I tak jest za każdym razem, gdy wychodzimy na prowadzenie – Lorenzo zaczyna się popisywać. A to próbuje skomplikowanego dryblingu, balansując przy tym maksymalnie ciałem, a to oddaje strzał z dużej odległości, posyłając piłkę nad poprzeczką. Wolałby stracić piłkę niż podać ją komukolwiek z drużyny. Teraz natomiast pędzi przez środek boiska, zaraz za obrońcą Avellino z numerem cztery, mimo że widzi, iż robię ruch po jego lewej i w ogóle nie jestem kryty, miałbym więc milion możliwości do zagrania piłki, gdyby tylko do mnie podał.
Nietrudno się domyślić, że obrońcy Avellino blokują jego atak i gdy tylko przejmują piłkę, to ja muszę zebrać w sobie siły, by gonić za ich numerem osiemnaście, zmuszając go do wybiegnięcia poza linię boiska, dzięki czemu mamy rzut z autu, tuż przy ławce rezerwowych. Rafaello prawie z niej zeskakuje i opieprza mnie za zmianę pozycji. Ma poszarzałą od gniewu twarz, w kolorze pasującym do garnituru, który zakłada na każdy mecz.
– Ty durniu, nie zostawia się obrońców niekrytych! – wrzasnął do mnie podczas przerwy po pierwszej połowie, bo zapuściłem się zbyt daleko, przez co nasza obrona była osłabiona.
Rzeczywiście poczułem wyrzuty sumienia, bo prawda jest taka, że chciałem zabłysnąć przed Alessandro i mogłoby nas to słono kosztować, gdybyśmy grali przeciwko mocniejszej drużynie.
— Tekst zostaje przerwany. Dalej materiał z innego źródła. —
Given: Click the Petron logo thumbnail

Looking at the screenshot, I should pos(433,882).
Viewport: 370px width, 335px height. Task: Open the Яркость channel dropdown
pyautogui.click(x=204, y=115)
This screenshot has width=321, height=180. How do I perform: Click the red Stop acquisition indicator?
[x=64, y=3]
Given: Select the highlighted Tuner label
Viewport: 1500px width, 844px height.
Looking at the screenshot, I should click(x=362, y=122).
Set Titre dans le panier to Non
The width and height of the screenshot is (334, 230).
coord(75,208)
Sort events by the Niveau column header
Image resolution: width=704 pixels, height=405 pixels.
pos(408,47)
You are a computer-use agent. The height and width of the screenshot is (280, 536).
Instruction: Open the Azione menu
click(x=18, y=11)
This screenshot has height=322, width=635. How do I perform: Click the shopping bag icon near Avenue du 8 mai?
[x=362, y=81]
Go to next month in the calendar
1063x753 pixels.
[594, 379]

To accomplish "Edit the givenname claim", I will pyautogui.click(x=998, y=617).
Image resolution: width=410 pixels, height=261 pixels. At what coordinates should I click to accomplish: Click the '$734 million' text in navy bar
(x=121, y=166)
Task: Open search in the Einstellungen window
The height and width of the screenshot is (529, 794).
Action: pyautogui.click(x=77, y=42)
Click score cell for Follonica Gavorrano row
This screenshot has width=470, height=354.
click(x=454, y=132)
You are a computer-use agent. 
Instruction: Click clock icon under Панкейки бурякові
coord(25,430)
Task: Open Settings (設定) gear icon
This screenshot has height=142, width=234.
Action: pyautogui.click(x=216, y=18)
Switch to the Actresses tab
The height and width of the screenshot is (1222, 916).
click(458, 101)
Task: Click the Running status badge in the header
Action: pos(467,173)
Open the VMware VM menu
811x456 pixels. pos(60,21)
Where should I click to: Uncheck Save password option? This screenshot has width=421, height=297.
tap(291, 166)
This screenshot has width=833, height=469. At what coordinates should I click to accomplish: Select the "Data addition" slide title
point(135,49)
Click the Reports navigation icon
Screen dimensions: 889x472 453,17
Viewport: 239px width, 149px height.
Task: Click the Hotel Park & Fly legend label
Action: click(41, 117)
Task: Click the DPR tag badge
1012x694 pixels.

Niedługo później, tuż po rozpoczęciu drugiej połowy, Lorenzo prawie wbił gola głową po moim długim zagraniu. Gdy wracając na swoją pozycję, zerknąłem na trybuny, zobaczyłem, jak Alessandro oklaskuje tę akcję, która o mały włos zakończyłaby się golem… To były brawa dla Lorenza. I mimo tego, co obiecałem Rafaellowi, znowu zacząłem zapuszczać się w głąb boiska. Miałem nadzieję, że wydarzy się coś, co pokaże Alessandro, że oprócz posiadania umiejętności gry w defensywie nadawałbym się również do ataku, gdyby kogoś takiego szukał.